Серебров напряженно слушал и не мог ухватить, какую хитрость хочет учинить Ваня с этим эксцентриковым колесом.
— Эх ты, Ньютон Галилеевич, да почему ты думаешь, что скорость увеличится? — спрашивал он.
Ваня недоуменно взглядывал на главного инженера.
— Неуж непонятно? — и, оставив на газете недоеденный свой обед, шел к жатке. — Будет она, как миленькая, по семьдесят гектаров валить, будет.
И действительно, переделанная жатка работала чуть ли не втрое быстрее заводской.
«Образование бы ему, был бы он Туполевым в комбайностроении», — с теплотой думал о Ване Серебров, сидя в прохладном помазкинском сараюшке, где запах железа мешался с запахом солярки, где висели на стенах дрели и приспособления для резки заклепок.
В деле Ваня забывал о себе, о еде и о молодой жене. Страду называл Ваня свадьбой. Комбайнеры знали: он обязательно выгадает точный срок выезда в поле и определит, раздельно или напрямую лучше косить нынче хлеба.
— Ну, скоро свадьба-то? — выпытывали они у Помазкина.
— На зуб брал, дак молочко есть в зерне, — отвечал Ваня. — Еще надо съездить на Филин угор.

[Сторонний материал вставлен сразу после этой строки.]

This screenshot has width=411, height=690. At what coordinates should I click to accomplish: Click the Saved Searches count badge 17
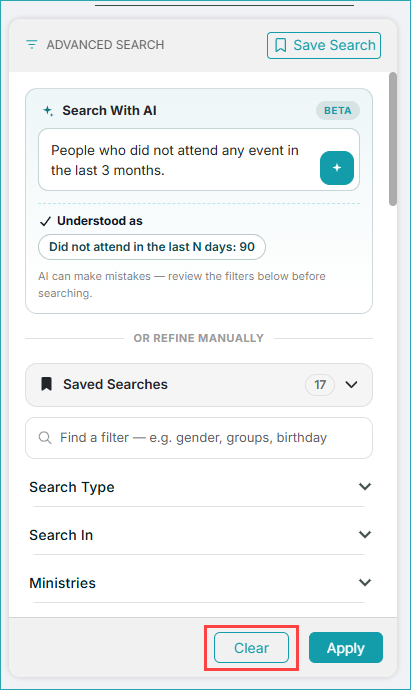pos(320,385)
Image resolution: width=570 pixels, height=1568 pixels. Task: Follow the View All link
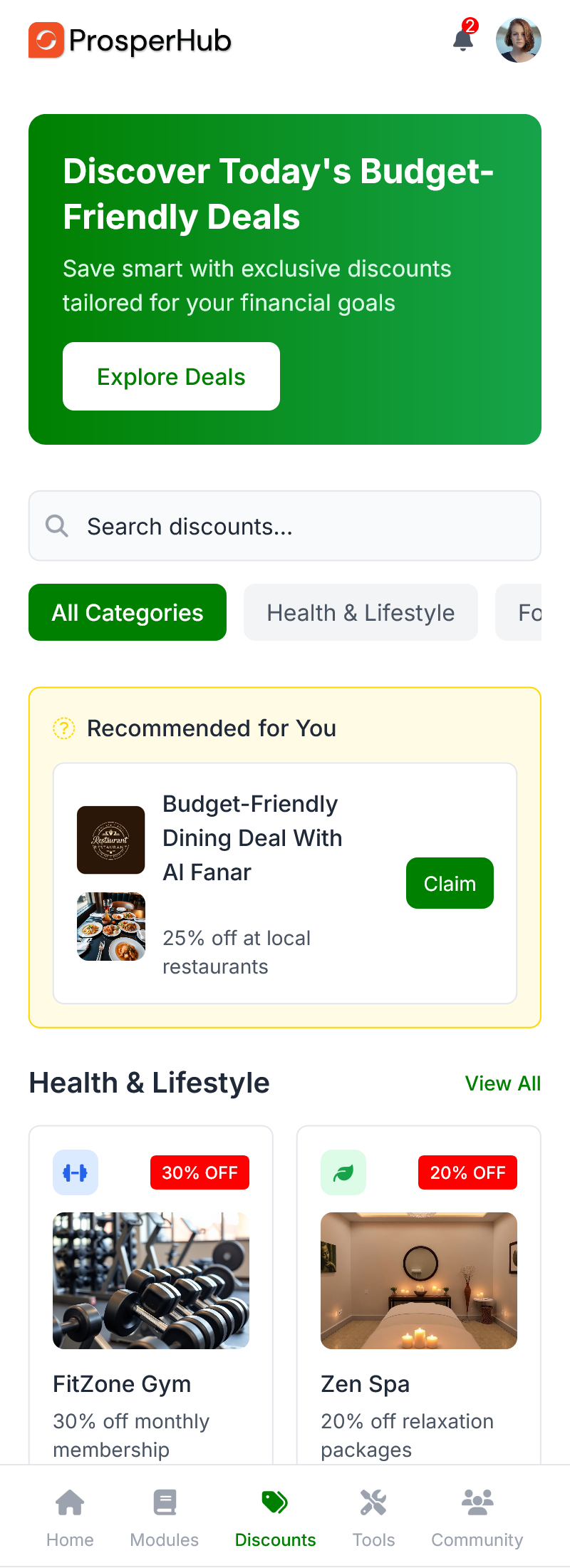point(502,1083)
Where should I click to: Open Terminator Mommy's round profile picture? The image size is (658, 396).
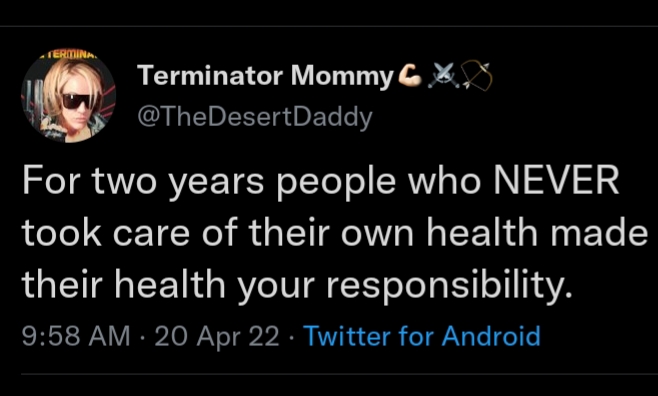pos(68,96)
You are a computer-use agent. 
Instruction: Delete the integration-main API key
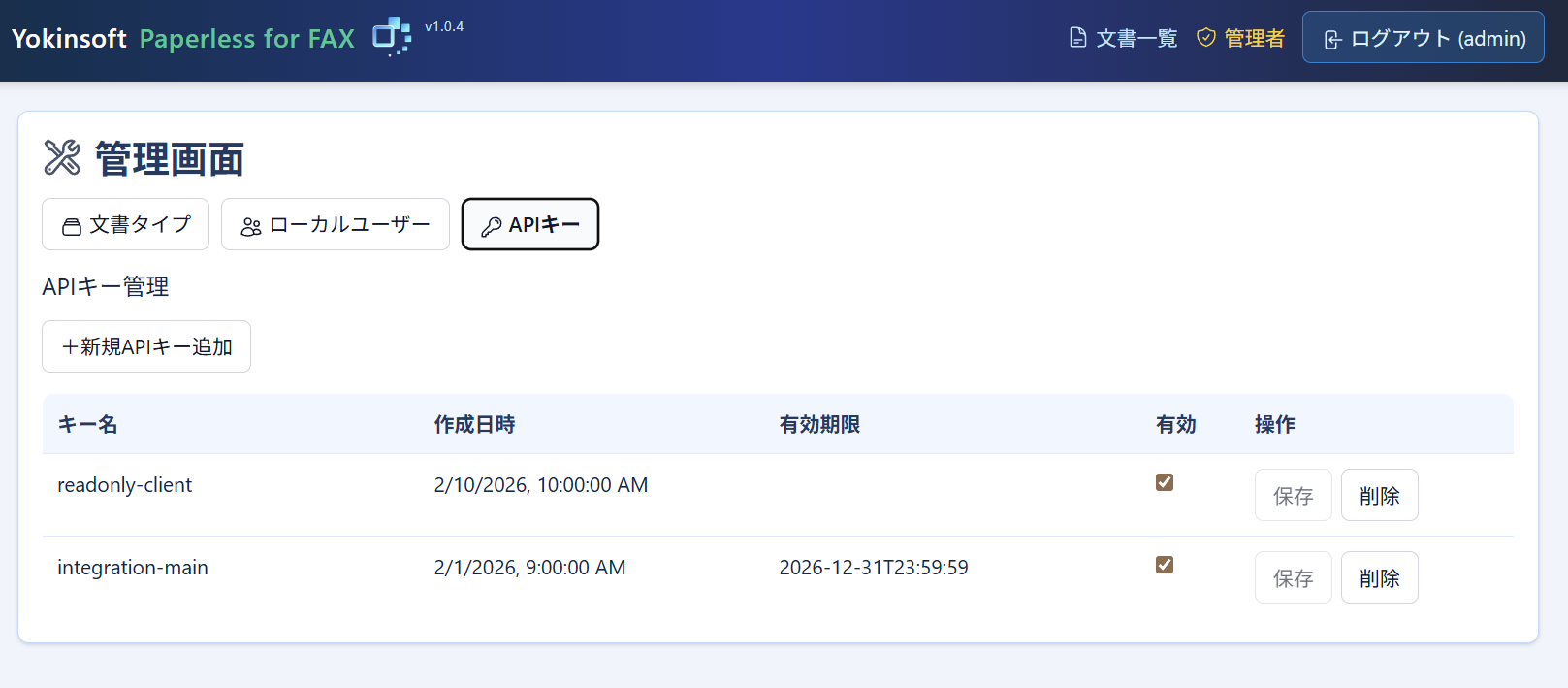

Когда начиналась жатва, Помазкин ел на ходу. Рвал батон, щипал левушкой волокна холодного мяса и кроил, кроил круглое, налитое, как блюдо, яичной ржаной желтизной поле. Брился в эти дни Ваня Помазкин только в тех случаях, когда приезжали фотокорреспонденты. Он отмахивался от них, слезать не хотел с комбайна. Когда фотографировали, смотрел с досадой в поле: не успел клин дожать. И эту досаду ни улыбками, ни шутками не удавалось согнать с его лица. И с Доски почета, установленной возле Крутенского Дома Советов, он смотрел с таким же досадливым выражением лица.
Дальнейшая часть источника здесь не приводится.